Chisel Chips

My wife’s nearly brilliant future career in futzing

My wife loves food. Cooking it, and eating it.

She hates futzing, even though she’s pretty good at doing it.

Expert cooks build temples to their talent — restaurants. What if expert futzers did the same thing? Elevate and celebrate the futz, and it might become a pursuit worthy of actually … pursuing.

My wife’s love of food became abundantly clear after our mid-life relationship blossomed, and we graduated from home-and-away sleepovers to shared residency beneath her roof.

That passion revealed itself in numerous ways. At the time, we both worked in freelance communications. Straight journalism, or marketing copy, or strategic planning. Whatever someone would pay us to do. I enjoyed it, more or less. She hated it.

I enjoyed it more because I didn’t have to wear a tie or commute to my upstairs office.
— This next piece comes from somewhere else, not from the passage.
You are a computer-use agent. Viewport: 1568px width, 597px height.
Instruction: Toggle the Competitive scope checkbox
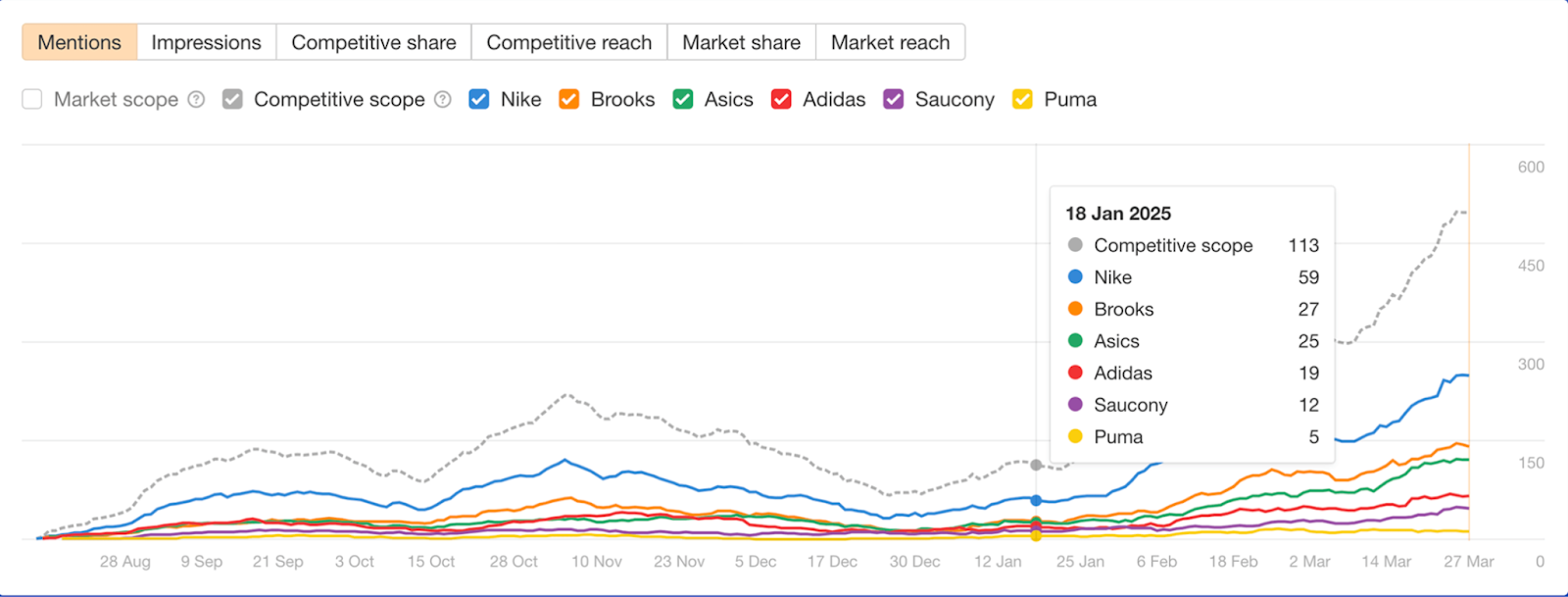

I enjoyed it less because the occasional client would exercise some previously unmentioned clause that meant I wasn’t likely ever to get paid.

Kathy had connections that led to fat contracts, and tackled them with gusto, but it was all pretty Sisyphean for her. It was definitely not futzing.
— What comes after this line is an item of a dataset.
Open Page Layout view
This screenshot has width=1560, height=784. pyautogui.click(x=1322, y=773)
Only at the end of the day, when she closed her computer, did she lift from her chair like Tinkerbell and flit into the kitchen, eager to make magic happen.

For her, it wasn’t a chore so much as a drug. Most of the time, she would rummage through the fridge and cupboards, pull a bunch of stuff down, start chopping and frying and mixing and blending, and before long, we ate better than most people dining concurrently in the city’s finest restaurants.

She wasn’t born this way. She learned by doing, layering on skills learned from the need to feed her 5-year-old self, and later, from an occasional class, from buying and reading cookbooks, from tapping the culinary zeitgeist.

Pre-Internet, she had subscribed to, and collected several years of Bon Appetit magazine. Filed them in those magazine storage boxes, indexed by year and month. At some point in the past, she had gone through each issue and logged information about cuisine and recipes and seasons onto index cards. Then, if she wanted a squash recipe for Thanksgiving, she would know which issue to pull and consult.

As you must gather, this dedication betrays a little more than what most would think of when someone calls themselves a “foodie.” Or a futzer.

My wife has never called herself a foodie. She prefers “chef.” She earned it, not after writing a check to the Culinary Institute of America, but after acceding to my supportive urgings, and opening not one but two restaurants.

Kathy is a bit like a border collie. She needs a job. She is not happy, lying around the house, chewing on rawhide.

“I love getting up early and getting out for a run like this,” she said today, as we embarked on a run at 9 a.m. “I hate futzing around all morning and showing up at the trail around 11.”

Even though we sold our last restaurant three years ago, she has morphed into a cooking collie. Like a collie eager for a cat to pass (and chase), she looks for cooking gigs to chase. It keeps her out of trouble, and few people call the cops when she shows up in the kitchen and turns out surpassingly edible grub.

Without the dog whistle of a restaurant and its myriad demands, she can sometimes drift into futzing. Such a great word. It means that one is “wasting time.” But Kathy applies it to things that, basically, are not cooking. If she is not cooking, she is futzing. Reading books. Browsing the web. Sewing napkins. Arranging flowers or talking to her son on the phone or planning little social events.

All that is essential, yet she thinks it secondary to the primary thing in life — cooking. I am inclined to encourage her greater attention to futzing, since that is more of what life promises in our 60s and beyond.

Imagine, striving to become the world’s best futzer. Hours spent in pursuit of epic futzation. A web site devoted to famous futzers. Record-length futz sessions, remarkable for the sustained indolence.

Instead of belittling it, imagine celebrating it. She could travel the country, talking to famous futzers, posting videos of those interviews, sharing common techniques, building Top 10 Snacks for Futzing.

That last one, of course, would lead her back to cooking, and far from futzing.

I thought this futz-a-thon was a great idea. Then I remembered. We already have a world dedicated to the celebration of futzing: Social media.

Despite spreading propaganda and fake news, social media is basically about people sharing the hairballs of their lives. “Hi, Friends, today I futzed around with the cat. Tomorrow, … well, who knows.”

Futzing is like that. No agendas, no pressure, just aimless, idle drift, from one room to another in search of nothing in particular. The Zen-like joy of futzing descends onto one’s shoulders at the point that we realize futzing is a goal unto itself. Flow into the futz, and the futz will reward you with a state of futzana.

When you realize you’re going nowhere, but enjoying the trip just the same,  you have done the nearly impossible — turned nothing into something. You’d be surprised to find out how many people shared your interests in futzing, and would love to meet and spend time with you, sharing tales of your respective futzing.

Don’t knock it until you haven’t tried it.